Erstens soll eine militärische Beteiligung der Schweiz nur im Rahmen eines Uno- oder OSZE-Mandates möglich sein. Zweitens ist die Beteiligung der Schweiz auf friedenserhaltende Operationen zu beschränken. Kampfeinsätze sollen gesetzlich ausgeschlossen werden. Drittens ist die Bewaffnung der eingesetzten Soldaten auf den Selbstschutz zu beschränken. Der GSoA-Aufruf wird inzwischen von einer Vielzahl von Organisationen unterstützt, bis hin zu den Grünen und der Frauenorganisation der Sozialdemokraten.

Trotz dieser »Korrekturen« verfolgt die GSoA auch weiterhin in erster Linie eine »Reduktion der immensen Ausgaben für die Gesamtverteidigung und eine Umverteilung zu Gunsten einer zivilen Friedenspolitik«. Im November 2000 werden die Schweizer StimmbürgerInnen über die so genannte Armeehalbierungsinitative der Sozialdemokraten zu befinden haben, die eine Halbierung der eidgenössischen Militärausgaben innerhalb von zehn Jahren verlangt.

Solche Maßnahmen gehen den AktivistInnen der ersten Anti-Militär-Abstimmung von 1989 nicht weit genug.

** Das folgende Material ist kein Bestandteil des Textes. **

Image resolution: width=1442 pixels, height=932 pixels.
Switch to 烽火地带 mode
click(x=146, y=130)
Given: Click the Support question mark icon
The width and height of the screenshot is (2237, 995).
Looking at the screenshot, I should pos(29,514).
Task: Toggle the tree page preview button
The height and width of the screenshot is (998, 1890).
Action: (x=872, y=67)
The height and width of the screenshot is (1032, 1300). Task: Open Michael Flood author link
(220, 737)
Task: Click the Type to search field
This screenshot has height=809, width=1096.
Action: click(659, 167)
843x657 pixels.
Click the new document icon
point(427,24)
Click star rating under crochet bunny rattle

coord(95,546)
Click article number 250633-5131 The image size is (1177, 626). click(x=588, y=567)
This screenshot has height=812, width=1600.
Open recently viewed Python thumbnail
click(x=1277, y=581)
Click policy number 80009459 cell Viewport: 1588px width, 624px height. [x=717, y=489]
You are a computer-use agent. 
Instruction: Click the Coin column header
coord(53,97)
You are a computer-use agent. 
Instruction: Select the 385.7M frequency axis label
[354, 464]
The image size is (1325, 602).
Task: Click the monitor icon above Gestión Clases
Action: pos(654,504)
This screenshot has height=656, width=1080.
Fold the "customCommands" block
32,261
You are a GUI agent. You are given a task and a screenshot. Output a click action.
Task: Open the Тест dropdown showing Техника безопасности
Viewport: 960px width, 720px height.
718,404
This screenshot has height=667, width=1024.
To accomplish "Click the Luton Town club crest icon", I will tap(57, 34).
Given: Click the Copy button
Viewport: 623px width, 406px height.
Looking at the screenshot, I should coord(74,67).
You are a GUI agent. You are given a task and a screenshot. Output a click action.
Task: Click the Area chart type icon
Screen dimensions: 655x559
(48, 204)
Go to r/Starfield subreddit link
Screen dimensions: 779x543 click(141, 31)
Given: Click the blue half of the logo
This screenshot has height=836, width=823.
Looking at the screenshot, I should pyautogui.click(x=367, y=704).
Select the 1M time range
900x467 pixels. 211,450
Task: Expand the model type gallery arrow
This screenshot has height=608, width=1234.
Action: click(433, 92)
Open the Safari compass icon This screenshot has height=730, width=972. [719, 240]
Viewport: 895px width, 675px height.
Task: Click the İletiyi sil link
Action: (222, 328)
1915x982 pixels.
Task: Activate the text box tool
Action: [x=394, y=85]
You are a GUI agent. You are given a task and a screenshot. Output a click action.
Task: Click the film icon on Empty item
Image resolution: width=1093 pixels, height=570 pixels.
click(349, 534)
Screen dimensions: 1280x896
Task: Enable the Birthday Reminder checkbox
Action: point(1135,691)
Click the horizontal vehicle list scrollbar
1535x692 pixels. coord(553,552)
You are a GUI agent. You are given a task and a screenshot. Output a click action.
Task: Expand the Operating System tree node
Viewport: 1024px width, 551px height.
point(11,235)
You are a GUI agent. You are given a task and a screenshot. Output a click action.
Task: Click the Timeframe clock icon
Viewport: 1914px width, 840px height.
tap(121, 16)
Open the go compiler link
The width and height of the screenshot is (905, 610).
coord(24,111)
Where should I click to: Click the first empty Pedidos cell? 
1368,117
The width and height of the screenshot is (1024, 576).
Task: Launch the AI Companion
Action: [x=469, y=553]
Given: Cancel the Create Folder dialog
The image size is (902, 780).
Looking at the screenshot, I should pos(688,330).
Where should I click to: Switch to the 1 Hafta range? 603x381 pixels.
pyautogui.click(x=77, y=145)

Sie haben inzwischen die GSoA/Zweite Generation gegründet und fordern weiterhin die Abschaffung der Schweizer Armee. Mit einem neuen Volksbegehren wollen sie durchsetzen, dass innerhalb von zehn Jahren alle Militärbestände aufgelöst und die Geräte und Einrichtungen der Armee einer zivilen Nutzung zugeführt oder vernichtet werden.